(Text and item location entries)
=====

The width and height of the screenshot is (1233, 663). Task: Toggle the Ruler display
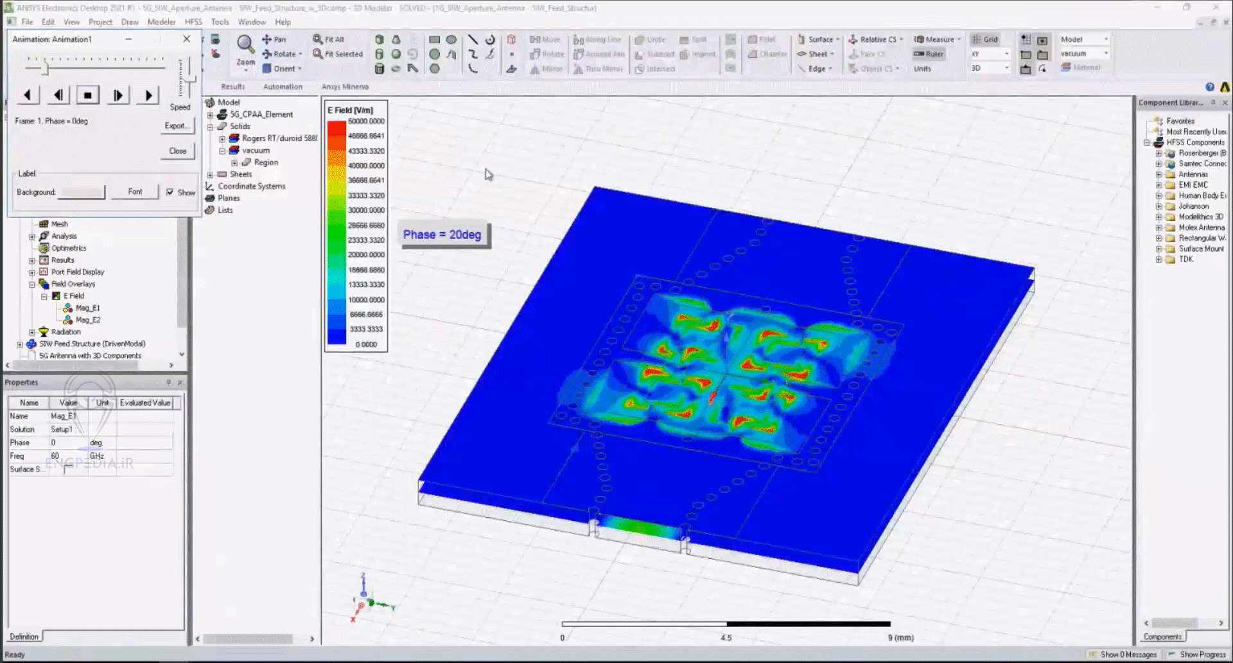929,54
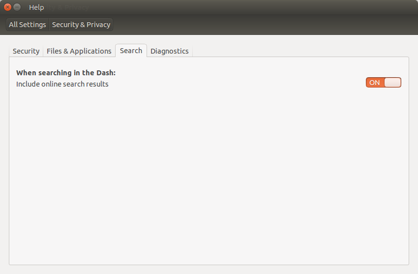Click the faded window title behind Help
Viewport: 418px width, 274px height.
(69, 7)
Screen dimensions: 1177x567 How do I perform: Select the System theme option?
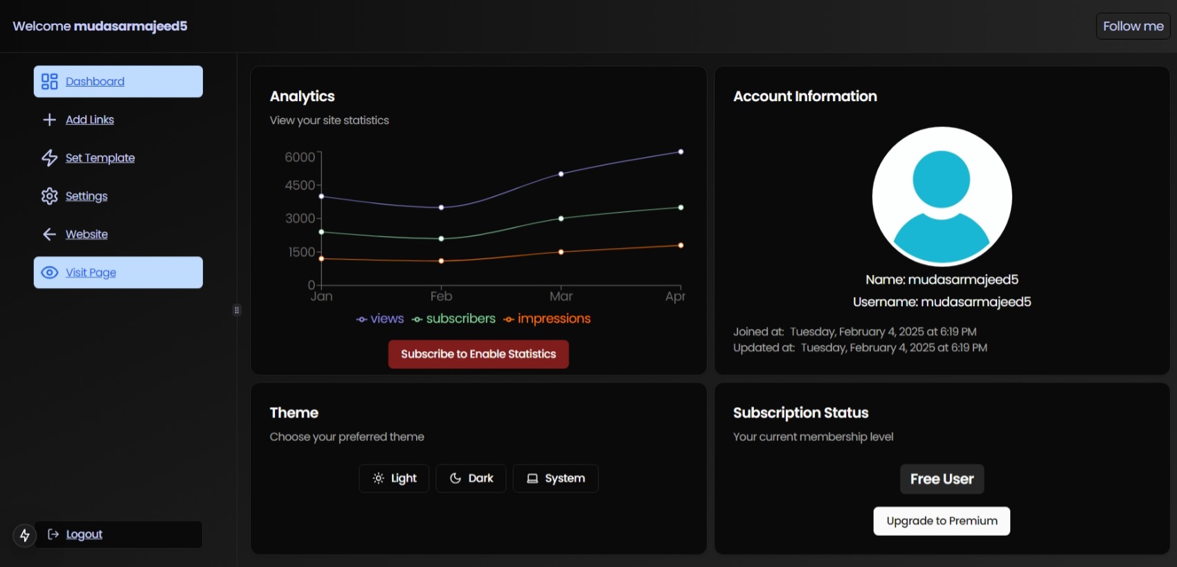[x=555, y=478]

=====

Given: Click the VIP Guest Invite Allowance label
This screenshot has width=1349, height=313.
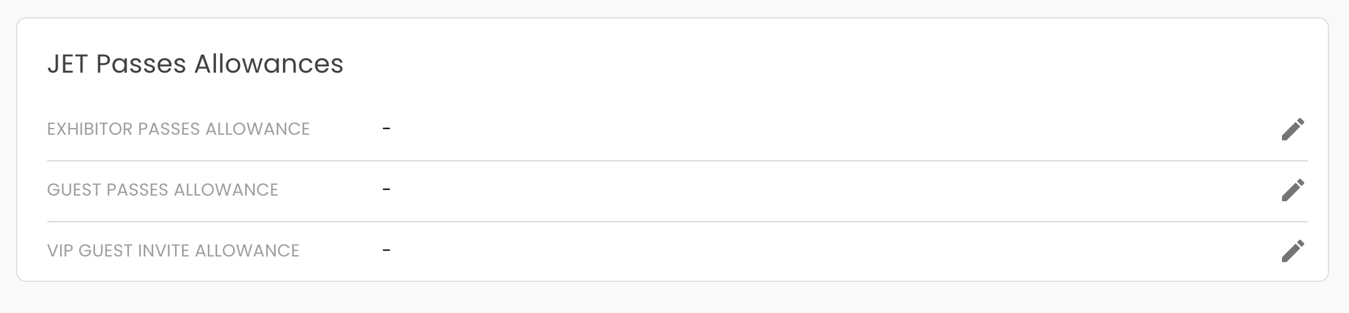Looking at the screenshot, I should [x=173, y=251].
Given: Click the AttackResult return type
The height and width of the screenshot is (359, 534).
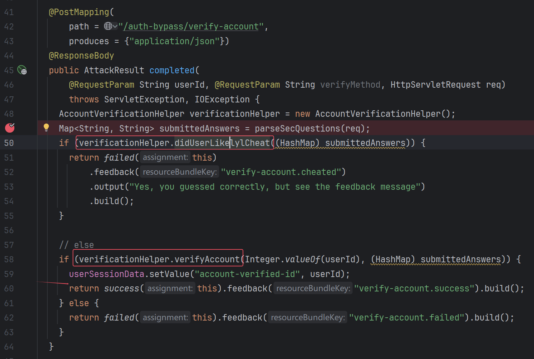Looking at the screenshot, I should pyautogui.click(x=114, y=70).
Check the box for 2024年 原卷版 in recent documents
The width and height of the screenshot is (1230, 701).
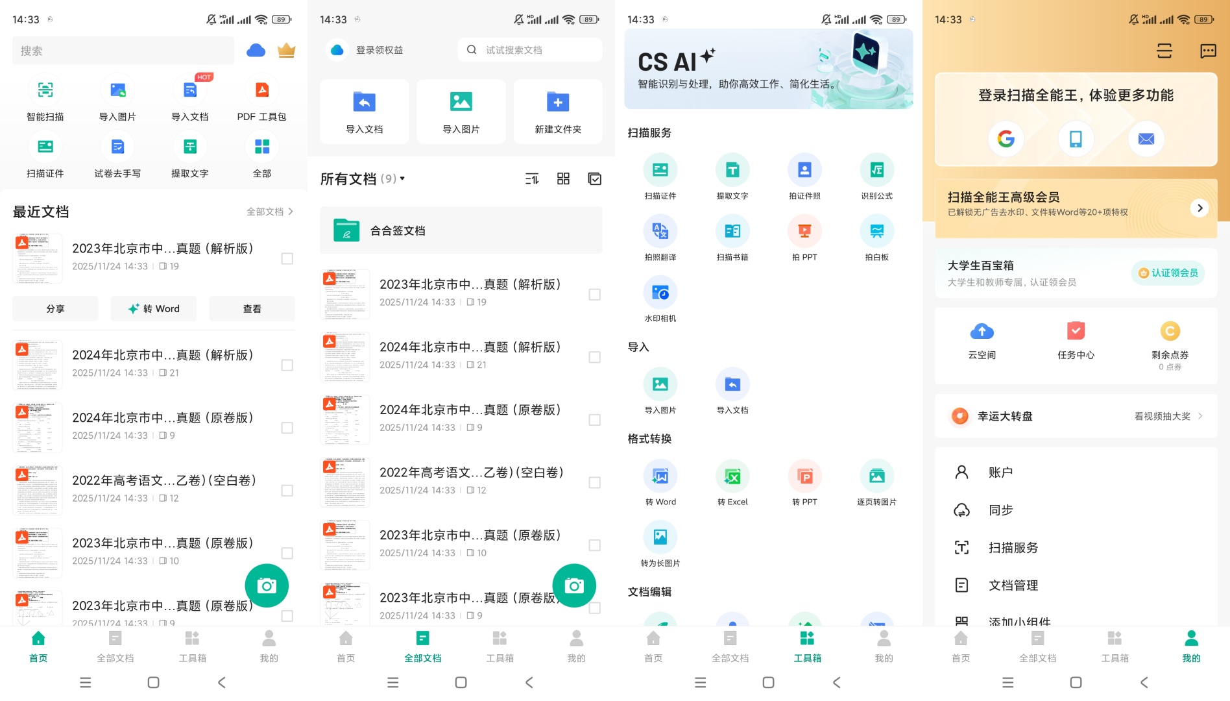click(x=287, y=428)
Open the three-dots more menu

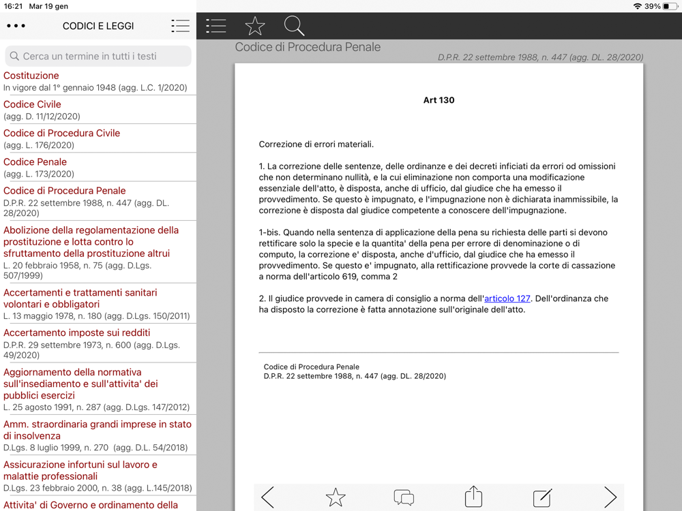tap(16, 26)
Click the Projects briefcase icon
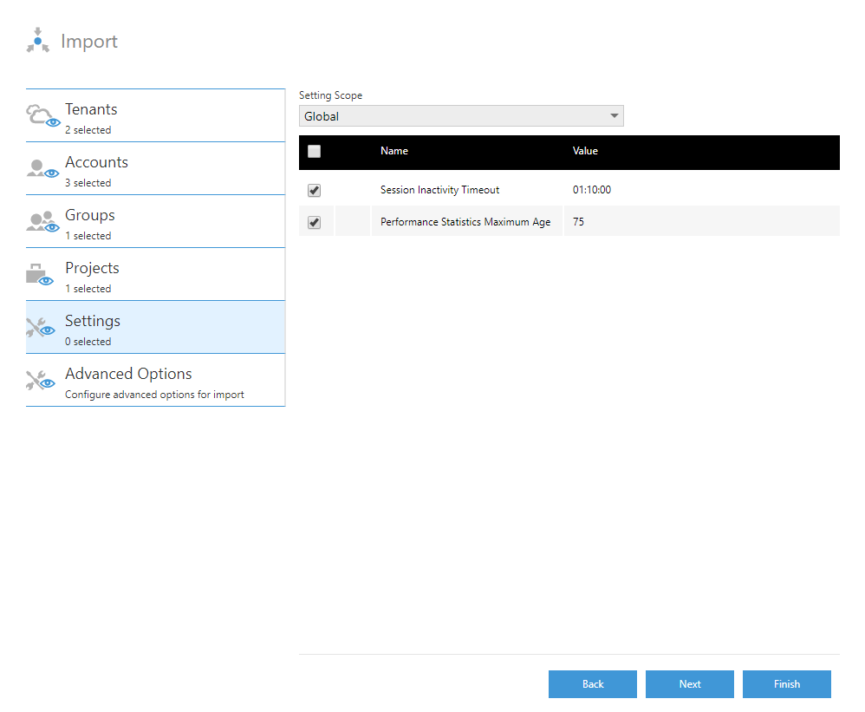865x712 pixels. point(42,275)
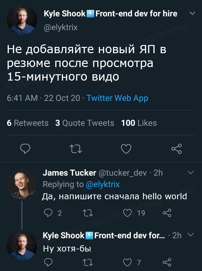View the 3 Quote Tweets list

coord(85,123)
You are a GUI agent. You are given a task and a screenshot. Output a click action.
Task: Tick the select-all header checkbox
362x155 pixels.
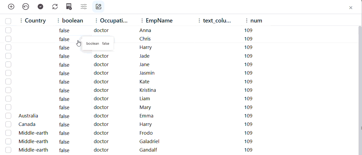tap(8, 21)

=====

» **What you need to do**: Please copy the rows in the part that opens with the line containing "The width and height of the screenshot is (1233, 663)." and closes with the line containing "[x=555, y=478]", changing "Ruler" to "Grid" and keeping everything else the same. Leave the pictures out of your answer.

» **Solution below**:
The width and height of the screenshot is (1233, 663). Task: Toggle the Grid display
929,54
Click the faded window title behind Help
Viewport: 418px width, 274px height.
(69, 7)
Screen dimensions: 1177x567 How do I perform: Select the System theme option?
[x=555, y=478]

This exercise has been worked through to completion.